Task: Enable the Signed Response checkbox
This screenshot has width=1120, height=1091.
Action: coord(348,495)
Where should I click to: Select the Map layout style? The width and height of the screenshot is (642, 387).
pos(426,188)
--
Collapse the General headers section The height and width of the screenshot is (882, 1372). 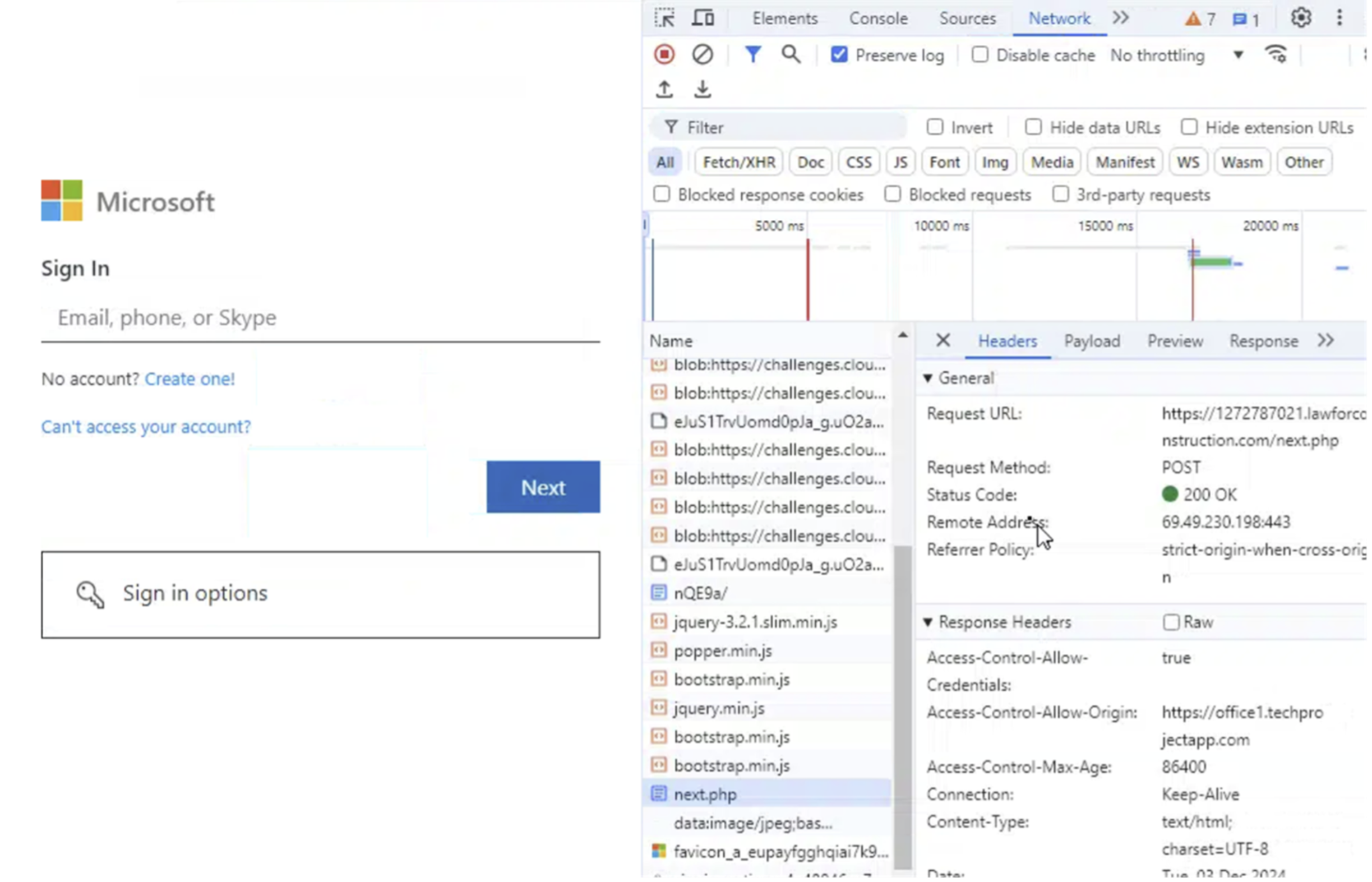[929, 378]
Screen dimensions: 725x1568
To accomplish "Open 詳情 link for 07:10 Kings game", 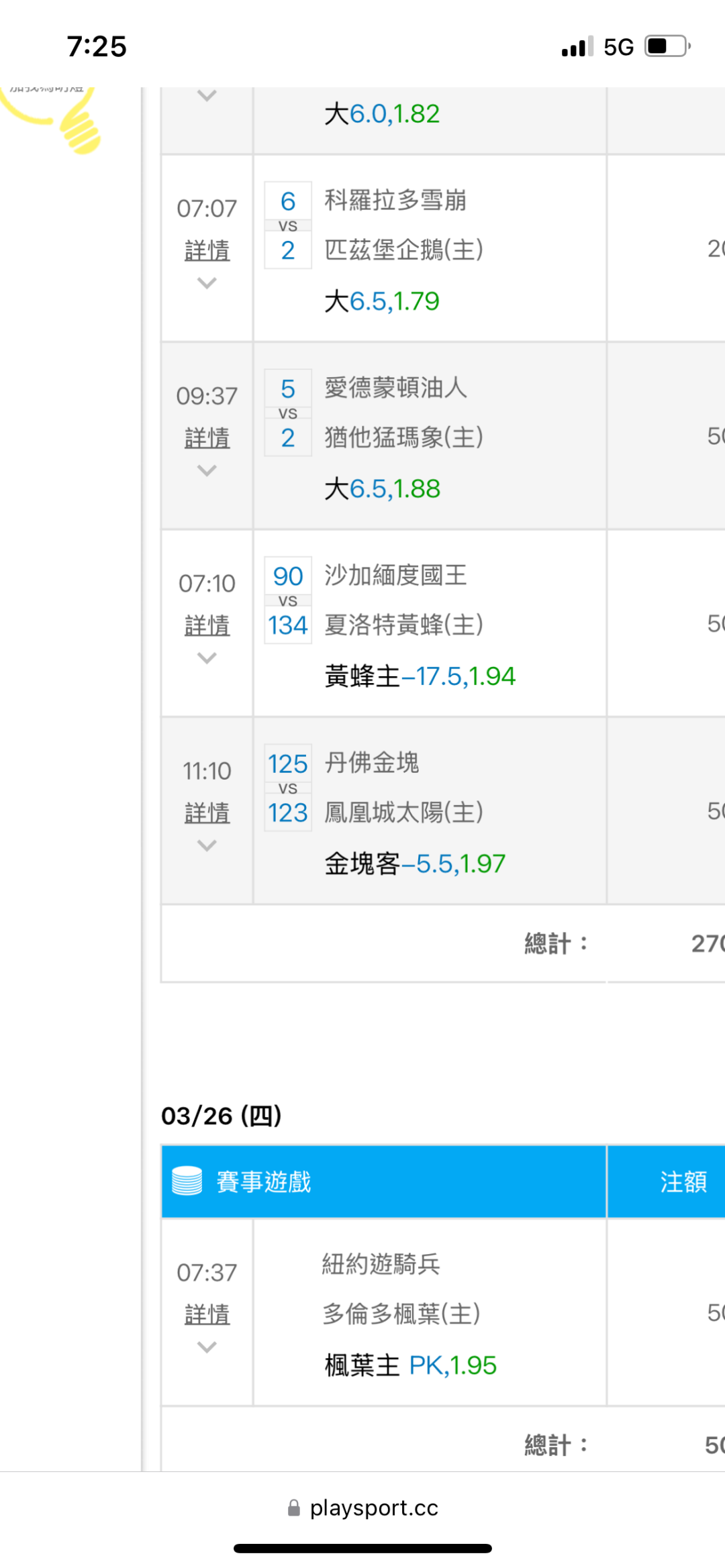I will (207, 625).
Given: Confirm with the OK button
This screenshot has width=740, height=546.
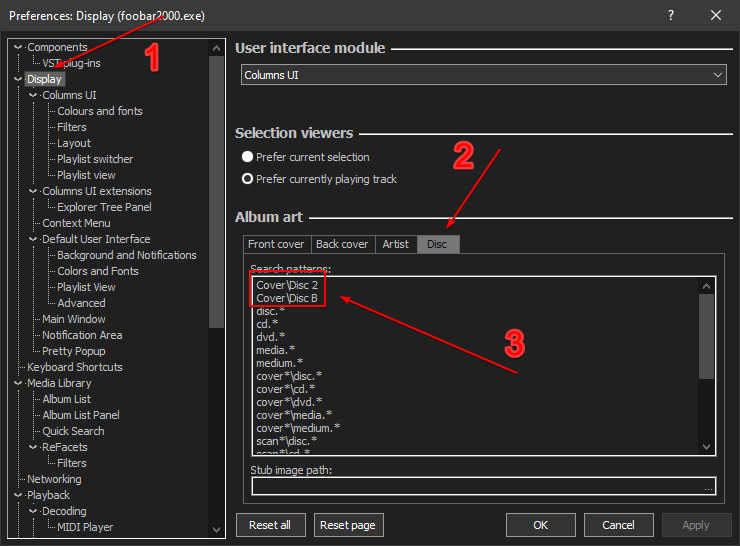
...
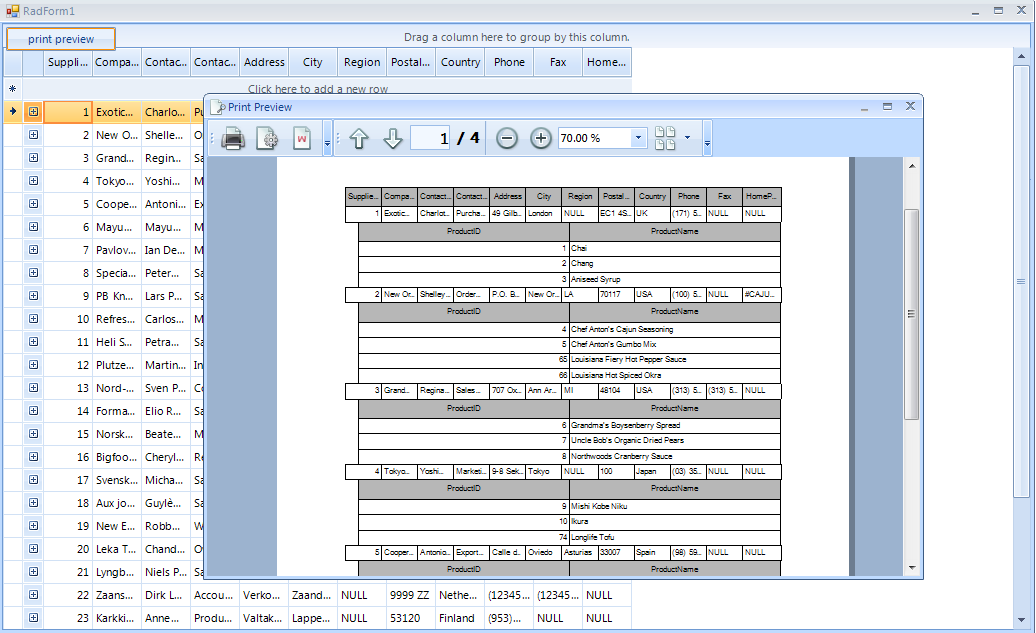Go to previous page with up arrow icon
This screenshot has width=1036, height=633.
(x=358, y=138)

SHORT EXERCISE – Copy out the rows from the line with "Task: Enable the Signed Response checkbox" to the line with "pos(426,188)", inclusive, and nothing else.

WRITTEN RESPONSE –
Task: Enable the Signed Response checkbox
This screenshot has width=1120, height=1091.
Action: coord(348,495)
Where should I click to: Select the Map layout style? The width and height of the screenshot is (642, 387).
pos(426,188)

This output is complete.